I found this cute antique cupboard @ the reception
All in all, it was a wonderful trip amidst nature; comfortable rooms; excellent service and delicious food that I didn’t have to cook. I couldn’t ask for more.

Wednesday, June 24, 2015


Inside the Indigo flight - Vinny, Viggy & Venkat
It’s been years since the four of us in the family got to go on a long trip. As all of us are working, it took us a lot of planning to ensure that we could get away for a full week together. Venkat had been keen to go to Ooty for a while and that’s where we decided to go.

Yours truly
Vinitha booked us on Indigo to and from Coimbatore International Airport, well in advance. She even pre-booked our meals. The plan was to leave Mumbai on June 13, 2015 and return on June 20, 2015.

Landed @ Coimbatore International Airport. Managed to click this pic before one of the attendants shooed us off
Once the tickets were booked, we checked out the hotels and sightseeing options in Ooty. That’s when we realised that there wasn’t much to do in the place unless one is ready to rush from one point to another. It was definitely not our cup of tea. 6D/7N in Ooty would have been too much.

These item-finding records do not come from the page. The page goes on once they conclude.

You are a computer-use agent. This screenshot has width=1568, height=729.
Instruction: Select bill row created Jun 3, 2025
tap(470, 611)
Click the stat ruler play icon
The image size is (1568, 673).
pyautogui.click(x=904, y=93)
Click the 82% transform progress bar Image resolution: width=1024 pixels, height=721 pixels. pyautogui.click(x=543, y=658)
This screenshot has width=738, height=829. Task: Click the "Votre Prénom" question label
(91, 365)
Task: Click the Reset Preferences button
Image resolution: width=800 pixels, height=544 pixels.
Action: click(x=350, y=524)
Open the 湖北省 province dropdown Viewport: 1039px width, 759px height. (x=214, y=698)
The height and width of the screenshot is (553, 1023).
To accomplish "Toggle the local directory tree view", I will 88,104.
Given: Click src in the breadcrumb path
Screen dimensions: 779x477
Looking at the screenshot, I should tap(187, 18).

I was lucky with this random click when we stopped on the way to Wayanad
Luckily for us, a few of Vinny’s friends visited our home. When they heard that we were planning a trip down south, Nitin suggested that we should go to Meenmutty Resorts / Meenmutty Heights (both are names of the same place), a resort owned by his uncle.

Scenic Route from Coimbatore to Wayanad via Ooty
We checked their website, the distance needed to be travelled, etc and decided to go ahead. Meenmutty Heights is in Wayanad, Kerala. Though that’s a different state altogether, the property is actually very close to Tamil Nadu-Kerala border. We needed to travel only half an hour into Kerala before we reached Meenmutty Heights.

Tea Plantations - a close-up
Coimbatore Airport to Ooty is 3 hours by road. Meenmutty Heights is another 3-4 hours further. It made sense to visit Wayanad first as longer hours of travel before a return flight from Coimbatore to Mumbai at 2.15 pm made no sense. That’s how we ended up planning to go to Wayanad first.

Luckily, there wasn't much rain despite the grey skies. Doesn't that look awesome?
We booked two rooms at Meenmutty Heights paying a token amount in advance. This was for Bed & Breakfast from June 13-16, 2015. The plan was to leave Wayanad and travel to Ooty and stay there till June 20.

This is the view from behind Hotel Lakeview, Ooty
After checking out TripAdvisor and the respective websites, we zeroed in on three hotels in Ooty. Finally, it was Hotel Lakeview that we liked. We called the hotel and had two cottages booked, paying an advance there too.

The garden @ Hotel Lakeview, Ooty. The building houses the reception and restaurant
Yeah, Hotel Lakeview has only cottages – beautiful and comfortable. Since we booked three months ahead, we got two of the best cottages that were quite close to the reception and restaurant in the 8-acre property.

The tree with white flowers outside our cottages @ Hotel Lakeview, Ooty
It was a week of fun, frolic, rest and rejuvenation with family. I must say that it was one of the loveliest trips that I have ever had.